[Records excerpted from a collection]

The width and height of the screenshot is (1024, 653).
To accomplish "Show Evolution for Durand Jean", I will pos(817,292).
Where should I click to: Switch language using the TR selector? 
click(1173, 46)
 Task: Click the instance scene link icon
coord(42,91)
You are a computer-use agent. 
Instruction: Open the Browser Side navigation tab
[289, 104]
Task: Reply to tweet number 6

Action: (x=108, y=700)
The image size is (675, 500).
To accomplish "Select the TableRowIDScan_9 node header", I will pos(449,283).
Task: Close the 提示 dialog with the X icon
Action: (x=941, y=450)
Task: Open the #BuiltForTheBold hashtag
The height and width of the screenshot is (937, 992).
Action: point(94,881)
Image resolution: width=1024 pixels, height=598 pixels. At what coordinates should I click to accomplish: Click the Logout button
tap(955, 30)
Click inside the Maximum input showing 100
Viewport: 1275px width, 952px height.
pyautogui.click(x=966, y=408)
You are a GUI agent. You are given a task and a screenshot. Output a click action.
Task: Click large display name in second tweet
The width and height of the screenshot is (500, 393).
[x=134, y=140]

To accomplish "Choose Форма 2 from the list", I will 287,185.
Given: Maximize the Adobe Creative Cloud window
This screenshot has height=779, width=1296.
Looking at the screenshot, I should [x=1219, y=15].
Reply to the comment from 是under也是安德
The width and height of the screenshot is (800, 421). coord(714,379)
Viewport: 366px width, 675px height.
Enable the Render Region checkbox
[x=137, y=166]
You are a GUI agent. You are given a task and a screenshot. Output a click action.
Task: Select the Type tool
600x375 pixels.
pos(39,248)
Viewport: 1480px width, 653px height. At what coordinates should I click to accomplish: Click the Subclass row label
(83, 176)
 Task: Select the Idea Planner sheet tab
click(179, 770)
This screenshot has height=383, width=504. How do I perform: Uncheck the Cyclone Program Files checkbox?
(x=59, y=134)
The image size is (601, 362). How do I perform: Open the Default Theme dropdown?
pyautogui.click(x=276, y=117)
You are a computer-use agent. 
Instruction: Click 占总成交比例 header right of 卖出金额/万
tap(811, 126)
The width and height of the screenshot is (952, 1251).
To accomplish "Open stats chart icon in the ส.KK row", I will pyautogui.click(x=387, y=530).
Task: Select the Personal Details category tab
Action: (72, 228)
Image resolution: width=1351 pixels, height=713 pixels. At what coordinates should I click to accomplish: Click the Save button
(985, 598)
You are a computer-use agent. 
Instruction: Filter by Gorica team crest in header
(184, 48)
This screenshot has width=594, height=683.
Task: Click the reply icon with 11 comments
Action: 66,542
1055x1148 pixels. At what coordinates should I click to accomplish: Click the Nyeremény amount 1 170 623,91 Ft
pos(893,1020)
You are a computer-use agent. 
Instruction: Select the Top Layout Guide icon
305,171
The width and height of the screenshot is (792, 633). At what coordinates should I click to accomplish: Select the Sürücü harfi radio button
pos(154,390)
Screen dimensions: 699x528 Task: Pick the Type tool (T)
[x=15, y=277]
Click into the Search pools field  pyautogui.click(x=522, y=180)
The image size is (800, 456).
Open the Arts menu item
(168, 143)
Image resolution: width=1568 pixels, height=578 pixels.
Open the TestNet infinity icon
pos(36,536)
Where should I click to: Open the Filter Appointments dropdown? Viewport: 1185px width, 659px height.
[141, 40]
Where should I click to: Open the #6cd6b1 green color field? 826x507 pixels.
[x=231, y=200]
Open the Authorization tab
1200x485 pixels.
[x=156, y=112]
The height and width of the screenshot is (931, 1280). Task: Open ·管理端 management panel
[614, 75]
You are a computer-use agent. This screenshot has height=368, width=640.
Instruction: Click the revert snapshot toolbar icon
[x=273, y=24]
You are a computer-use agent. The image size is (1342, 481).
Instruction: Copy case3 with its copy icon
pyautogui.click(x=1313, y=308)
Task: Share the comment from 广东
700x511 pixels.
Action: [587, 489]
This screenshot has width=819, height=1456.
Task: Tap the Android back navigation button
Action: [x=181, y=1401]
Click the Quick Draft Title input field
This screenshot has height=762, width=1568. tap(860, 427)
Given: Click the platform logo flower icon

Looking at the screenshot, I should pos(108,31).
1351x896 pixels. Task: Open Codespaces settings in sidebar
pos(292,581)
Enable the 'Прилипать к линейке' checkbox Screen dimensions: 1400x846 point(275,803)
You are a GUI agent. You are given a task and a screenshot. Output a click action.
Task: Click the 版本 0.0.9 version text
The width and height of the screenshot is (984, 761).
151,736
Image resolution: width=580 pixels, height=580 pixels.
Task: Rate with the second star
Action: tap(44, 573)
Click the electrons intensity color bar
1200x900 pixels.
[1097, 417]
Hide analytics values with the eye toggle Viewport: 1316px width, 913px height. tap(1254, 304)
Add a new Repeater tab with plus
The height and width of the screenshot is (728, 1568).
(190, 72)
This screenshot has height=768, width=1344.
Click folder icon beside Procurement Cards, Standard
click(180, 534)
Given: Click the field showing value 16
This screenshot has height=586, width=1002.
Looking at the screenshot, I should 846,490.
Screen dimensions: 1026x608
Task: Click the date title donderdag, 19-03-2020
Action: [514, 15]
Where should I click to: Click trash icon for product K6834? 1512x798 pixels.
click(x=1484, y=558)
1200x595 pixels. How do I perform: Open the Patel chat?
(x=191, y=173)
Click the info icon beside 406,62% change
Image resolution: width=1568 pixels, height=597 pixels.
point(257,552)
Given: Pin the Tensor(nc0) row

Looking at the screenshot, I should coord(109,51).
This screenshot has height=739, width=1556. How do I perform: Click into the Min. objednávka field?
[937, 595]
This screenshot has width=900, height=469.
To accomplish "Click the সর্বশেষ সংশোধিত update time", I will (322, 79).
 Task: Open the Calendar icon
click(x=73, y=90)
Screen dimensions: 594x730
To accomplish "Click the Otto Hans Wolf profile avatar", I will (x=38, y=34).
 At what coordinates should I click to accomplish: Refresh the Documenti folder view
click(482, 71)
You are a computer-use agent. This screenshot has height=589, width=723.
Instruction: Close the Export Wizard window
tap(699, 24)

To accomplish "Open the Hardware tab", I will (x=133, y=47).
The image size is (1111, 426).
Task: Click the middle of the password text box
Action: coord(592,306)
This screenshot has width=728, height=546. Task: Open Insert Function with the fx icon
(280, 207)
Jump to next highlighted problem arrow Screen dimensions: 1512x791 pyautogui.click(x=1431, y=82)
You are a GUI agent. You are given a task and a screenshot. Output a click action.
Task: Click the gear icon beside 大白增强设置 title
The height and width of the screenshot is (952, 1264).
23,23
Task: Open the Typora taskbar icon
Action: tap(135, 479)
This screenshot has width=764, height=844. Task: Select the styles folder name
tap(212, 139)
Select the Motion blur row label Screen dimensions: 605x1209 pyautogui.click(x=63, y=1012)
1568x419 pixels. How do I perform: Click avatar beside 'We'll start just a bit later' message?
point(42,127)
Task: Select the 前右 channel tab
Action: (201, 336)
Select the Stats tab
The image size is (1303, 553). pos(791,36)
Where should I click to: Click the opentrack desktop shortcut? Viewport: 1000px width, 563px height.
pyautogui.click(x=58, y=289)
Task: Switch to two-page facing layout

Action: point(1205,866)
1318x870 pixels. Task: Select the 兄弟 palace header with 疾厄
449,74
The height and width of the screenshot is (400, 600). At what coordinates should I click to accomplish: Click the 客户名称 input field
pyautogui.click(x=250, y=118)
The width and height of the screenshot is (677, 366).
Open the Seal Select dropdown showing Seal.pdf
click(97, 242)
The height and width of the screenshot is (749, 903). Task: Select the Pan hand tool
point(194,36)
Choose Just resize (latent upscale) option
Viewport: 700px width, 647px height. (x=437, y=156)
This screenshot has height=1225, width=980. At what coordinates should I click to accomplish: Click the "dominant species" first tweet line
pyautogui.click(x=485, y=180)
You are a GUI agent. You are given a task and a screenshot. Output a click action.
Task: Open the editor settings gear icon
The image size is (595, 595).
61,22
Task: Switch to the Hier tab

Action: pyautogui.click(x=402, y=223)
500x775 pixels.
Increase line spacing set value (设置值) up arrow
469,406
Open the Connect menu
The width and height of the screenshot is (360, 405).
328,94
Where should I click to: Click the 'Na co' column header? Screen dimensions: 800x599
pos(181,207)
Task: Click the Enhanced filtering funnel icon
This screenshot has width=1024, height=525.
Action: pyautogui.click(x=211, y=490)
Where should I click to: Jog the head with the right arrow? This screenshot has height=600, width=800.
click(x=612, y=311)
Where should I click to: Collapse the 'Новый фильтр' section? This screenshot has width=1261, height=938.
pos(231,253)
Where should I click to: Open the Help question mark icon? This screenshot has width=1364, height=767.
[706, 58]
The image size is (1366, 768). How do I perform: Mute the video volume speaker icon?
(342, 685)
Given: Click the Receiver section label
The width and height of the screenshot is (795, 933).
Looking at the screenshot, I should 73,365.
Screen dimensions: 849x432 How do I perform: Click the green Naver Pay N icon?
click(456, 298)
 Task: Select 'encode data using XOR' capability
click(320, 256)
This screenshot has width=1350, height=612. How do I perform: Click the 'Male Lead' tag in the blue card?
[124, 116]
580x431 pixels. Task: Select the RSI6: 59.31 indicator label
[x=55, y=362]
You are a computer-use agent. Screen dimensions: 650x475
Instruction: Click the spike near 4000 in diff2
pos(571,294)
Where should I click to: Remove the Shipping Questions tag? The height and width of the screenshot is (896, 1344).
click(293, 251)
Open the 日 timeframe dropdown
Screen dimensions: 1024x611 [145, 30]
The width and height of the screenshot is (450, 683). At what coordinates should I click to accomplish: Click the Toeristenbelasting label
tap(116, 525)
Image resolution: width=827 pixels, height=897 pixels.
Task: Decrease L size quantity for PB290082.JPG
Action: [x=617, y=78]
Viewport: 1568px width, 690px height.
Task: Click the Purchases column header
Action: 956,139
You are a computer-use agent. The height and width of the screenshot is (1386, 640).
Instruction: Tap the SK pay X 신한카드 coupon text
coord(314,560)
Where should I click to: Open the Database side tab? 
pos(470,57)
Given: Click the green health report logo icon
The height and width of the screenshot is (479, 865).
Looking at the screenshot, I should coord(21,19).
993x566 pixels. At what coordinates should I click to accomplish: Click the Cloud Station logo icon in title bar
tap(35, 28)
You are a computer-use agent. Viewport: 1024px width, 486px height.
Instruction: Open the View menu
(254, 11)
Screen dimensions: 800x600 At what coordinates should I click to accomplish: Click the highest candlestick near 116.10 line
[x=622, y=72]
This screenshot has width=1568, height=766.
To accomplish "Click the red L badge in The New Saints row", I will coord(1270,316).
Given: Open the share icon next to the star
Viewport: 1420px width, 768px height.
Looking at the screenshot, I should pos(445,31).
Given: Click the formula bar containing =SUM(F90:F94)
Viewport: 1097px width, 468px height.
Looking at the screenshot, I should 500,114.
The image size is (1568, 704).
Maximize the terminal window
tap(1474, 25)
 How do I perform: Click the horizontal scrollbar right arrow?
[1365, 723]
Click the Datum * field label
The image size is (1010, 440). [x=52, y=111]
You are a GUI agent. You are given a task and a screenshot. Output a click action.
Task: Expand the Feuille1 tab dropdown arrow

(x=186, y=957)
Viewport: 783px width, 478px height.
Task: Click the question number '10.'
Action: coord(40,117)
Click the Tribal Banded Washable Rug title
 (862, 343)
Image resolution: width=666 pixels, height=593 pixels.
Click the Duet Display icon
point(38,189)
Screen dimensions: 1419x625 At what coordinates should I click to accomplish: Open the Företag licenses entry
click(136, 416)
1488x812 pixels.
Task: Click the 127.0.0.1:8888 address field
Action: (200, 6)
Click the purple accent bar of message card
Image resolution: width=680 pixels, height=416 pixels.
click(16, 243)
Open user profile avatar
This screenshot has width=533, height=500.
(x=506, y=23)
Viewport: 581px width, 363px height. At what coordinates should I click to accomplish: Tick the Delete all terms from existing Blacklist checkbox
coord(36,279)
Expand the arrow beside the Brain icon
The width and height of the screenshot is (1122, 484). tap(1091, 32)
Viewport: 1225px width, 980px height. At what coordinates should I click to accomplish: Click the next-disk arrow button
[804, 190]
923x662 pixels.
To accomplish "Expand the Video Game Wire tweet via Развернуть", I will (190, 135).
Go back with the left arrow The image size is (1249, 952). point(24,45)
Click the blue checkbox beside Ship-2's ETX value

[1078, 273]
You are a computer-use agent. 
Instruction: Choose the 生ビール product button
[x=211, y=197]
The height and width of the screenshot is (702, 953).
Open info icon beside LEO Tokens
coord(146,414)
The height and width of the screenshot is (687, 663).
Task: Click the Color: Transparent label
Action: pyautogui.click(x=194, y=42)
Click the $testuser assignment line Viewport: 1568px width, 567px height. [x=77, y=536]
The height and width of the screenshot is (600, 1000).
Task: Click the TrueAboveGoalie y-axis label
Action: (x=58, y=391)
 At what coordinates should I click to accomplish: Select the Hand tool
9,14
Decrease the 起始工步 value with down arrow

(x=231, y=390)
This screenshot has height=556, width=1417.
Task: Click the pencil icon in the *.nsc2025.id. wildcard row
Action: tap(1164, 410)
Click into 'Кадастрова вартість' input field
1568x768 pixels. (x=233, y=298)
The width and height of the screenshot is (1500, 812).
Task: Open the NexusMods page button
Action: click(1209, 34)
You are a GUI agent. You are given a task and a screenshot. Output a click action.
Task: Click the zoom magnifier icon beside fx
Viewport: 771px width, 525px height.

Task item: A complete answer reproduces every line of the records in which the word "profile" occurs.

Result of the exercise:
To accomplish "Click the Otto Hans Wolf profile avatar", I will (x=38, y=34).
Open user profile avatar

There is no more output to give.